Another study used a more conventional noninvasive measurement with transthoracic echocardiography to determine whether PLR could predict fluid responsiveness in hemodynamically unstable patients. In this study, a PLR-induced increase in stroke volume greater than or equal to 12.5% predicted an increase in stroke volume by greater than or equal to 15% after fluid administration with specificity 100% and sensitivity 77%.38 This study included patients on mechanical ventilation with active inspiration, patients without mechanical support, and patients with atrial fibrillation, enabling better generalization of results than previous studies.39

Bioreactance Technology

Cardiac output measurement using bioreactance technology is an alternative noninvasive method to measure cardiac output using only four surface electrodes. This technology is based on an analysis of relative phase shifts of an oscillating current that occurs when the current traverses the thoracic cavity. The bioreactance device (NICOM, Cheetah Medical, Tel Aviv, Israel) is comprised of a high frequency (75 kHz) sine wave generator and four dual electrode stickers that are used to establish electrical contact with the body. The cardiac output measured by bioreactance correlates well with values measured by thermodilution and pulse contour analysis.40 Performing PLR and determining its response using a bioreactance machine may be appropriate in the ED, in the ward, or at the initial presentation to the ICU because it is noninvasive and less labor intensive than other methods. In postoperative cardiac surgery patients, PLR-induced changes in cardiac output measured by bioreactance had sensitivity 88% and specificity 100%.40 In hemodynamically unstable patients, the results were more encouraging with a sensitivity of 94% and a specificity of 100% in predicting fluid responsiveness (defined as greater than10% increase in stroke volume index).41 However, in a group of critically ill patients (83% septic, 10% hypovolemic, and 7% cardiogenic), bioreactance coupled with PLR was unable to measure cardiac index compared with transpulmonary thermodilution, and bioreactance failed to predict fluid responsiveness.42 More research on bioreactance technology is needed, and its noninvasive evaluation of critically ill patients who need cardiac output monitoring and fluid therapy.

Conclusion

There are many tools available to estimate the volume status and fluid responsiveness of the critically ill patient. One of these tools, CVP measurement, must be used cautiously as an assessment of fluid responsiveness. It is important to understand the limitations of this technology. While other more advanced tools, such as ultrasonography to measure the IVC at the bedside and assess IVC variation or TEE to assess LV diastolic size and contractility during fluid resuscitation, may provide a better diagnostic picture, these tools/devices are not always available at most community hospitals.

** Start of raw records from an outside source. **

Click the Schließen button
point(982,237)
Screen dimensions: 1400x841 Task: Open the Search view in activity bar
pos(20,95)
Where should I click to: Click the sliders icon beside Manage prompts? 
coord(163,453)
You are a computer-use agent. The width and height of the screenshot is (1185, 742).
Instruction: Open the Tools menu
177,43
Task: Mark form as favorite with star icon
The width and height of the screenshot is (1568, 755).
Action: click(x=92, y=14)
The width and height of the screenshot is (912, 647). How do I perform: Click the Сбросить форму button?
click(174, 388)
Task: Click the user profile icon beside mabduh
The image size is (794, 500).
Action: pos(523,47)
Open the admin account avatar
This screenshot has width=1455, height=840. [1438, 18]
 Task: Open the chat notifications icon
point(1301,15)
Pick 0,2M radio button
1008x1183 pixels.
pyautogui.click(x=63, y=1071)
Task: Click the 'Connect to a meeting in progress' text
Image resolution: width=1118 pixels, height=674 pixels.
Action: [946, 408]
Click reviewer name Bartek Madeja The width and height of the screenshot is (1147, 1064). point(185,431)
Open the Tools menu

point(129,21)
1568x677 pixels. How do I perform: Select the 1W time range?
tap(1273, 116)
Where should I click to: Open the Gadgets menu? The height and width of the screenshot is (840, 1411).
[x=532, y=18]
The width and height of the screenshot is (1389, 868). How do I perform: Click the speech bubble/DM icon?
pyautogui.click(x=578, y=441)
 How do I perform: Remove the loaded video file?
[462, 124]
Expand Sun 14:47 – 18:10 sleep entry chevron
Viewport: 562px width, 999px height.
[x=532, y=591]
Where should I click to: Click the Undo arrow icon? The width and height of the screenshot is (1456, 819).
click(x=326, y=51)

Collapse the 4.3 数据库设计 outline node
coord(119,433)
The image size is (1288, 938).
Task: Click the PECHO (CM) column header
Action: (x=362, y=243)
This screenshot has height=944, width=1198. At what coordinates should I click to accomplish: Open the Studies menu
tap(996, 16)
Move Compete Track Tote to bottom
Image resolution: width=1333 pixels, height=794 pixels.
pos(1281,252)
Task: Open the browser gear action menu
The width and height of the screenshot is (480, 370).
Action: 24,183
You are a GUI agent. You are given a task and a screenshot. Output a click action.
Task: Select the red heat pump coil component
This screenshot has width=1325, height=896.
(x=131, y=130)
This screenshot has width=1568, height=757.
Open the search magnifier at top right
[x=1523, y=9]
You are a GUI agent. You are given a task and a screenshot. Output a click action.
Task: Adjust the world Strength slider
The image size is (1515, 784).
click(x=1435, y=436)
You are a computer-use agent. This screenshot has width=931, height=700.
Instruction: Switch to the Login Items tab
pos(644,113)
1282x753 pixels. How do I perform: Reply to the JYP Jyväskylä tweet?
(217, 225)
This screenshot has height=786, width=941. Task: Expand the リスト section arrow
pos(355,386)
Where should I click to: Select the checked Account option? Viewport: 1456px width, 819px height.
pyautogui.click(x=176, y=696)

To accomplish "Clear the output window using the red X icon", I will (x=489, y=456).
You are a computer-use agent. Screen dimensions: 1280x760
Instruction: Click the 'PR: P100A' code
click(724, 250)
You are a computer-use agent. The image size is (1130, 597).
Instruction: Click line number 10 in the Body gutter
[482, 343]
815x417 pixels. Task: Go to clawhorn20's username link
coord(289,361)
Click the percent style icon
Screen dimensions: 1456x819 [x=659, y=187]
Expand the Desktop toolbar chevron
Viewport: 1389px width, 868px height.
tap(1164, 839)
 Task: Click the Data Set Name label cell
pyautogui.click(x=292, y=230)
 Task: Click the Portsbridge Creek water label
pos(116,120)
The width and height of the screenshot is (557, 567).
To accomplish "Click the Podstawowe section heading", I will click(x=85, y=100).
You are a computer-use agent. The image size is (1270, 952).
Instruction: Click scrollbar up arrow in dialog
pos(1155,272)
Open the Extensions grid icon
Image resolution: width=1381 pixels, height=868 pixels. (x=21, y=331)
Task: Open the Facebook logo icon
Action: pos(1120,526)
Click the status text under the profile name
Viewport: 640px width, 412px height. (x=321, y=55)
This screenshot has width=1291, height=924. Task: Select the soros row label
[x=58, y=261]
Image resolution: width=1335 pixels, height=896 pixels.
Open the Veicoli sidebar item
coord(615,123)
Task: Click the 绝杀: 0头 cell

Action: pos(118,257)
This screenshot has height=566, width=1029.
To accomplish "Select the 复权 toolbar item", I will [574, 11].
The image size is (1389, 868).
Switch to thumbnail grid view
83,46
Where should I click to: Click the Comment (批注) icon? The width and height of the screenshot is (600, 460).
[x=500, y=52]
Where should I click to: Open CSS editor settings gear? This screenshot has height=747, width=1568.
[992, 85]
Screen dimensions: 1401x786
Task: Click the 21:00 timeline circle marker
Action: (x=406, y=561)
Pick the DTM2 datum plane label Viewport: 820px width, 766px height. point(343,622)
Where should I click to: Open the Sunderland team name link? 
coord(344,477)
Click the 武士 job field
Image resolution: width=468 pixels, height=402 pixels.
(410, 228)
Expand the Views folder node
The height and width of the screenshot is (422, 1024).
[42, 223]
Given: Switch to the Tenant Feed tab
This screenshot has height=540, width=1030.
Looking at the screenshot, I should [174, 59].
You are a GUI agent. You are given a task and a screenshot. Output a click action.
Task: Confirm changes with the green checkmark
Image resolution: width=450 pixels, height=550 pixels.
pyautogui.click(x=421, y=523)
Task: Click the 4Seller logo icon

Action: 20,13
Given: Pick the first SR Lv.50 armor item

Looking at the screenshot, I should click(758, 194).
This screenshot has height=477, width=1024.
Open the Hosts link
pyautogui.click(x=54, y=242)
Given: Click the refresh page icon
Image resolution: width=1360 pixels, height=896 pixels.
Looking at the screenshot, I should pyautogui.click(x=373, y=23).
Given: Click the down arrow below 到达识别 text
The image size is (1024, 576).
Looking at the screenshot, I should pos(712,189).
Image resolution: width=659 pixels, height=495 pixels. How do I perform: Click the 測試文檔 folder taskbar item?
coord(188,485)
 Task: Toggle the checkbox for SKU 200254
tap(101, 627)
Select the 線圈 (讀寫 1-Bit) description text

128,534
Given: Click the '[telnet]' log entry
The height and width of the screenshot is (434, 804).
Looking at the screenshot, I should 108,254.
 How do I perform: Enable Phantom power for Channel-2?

The authors do not recommend placing a CVC simply to measure CVP; however, when a CVC or peripherally inserted central catheter is medically needed for treatment, the catheter can be used to trend CVP since the value of CVP is greatest as a trend to guide resuscitation. Other minimally invasive and noninvasive diagnostic tools currently are available, such as bedside ultrasound, and enable clinicians to assess volume responsiveness using dynamic procedures that challenge the Frank-Starling curve.4 These technologies have a useful place in resuscitation but each has its own limitations. With an understanding of the tools available, with their strengths and limitations, physicians can better individualize intravascular volume resuscitation.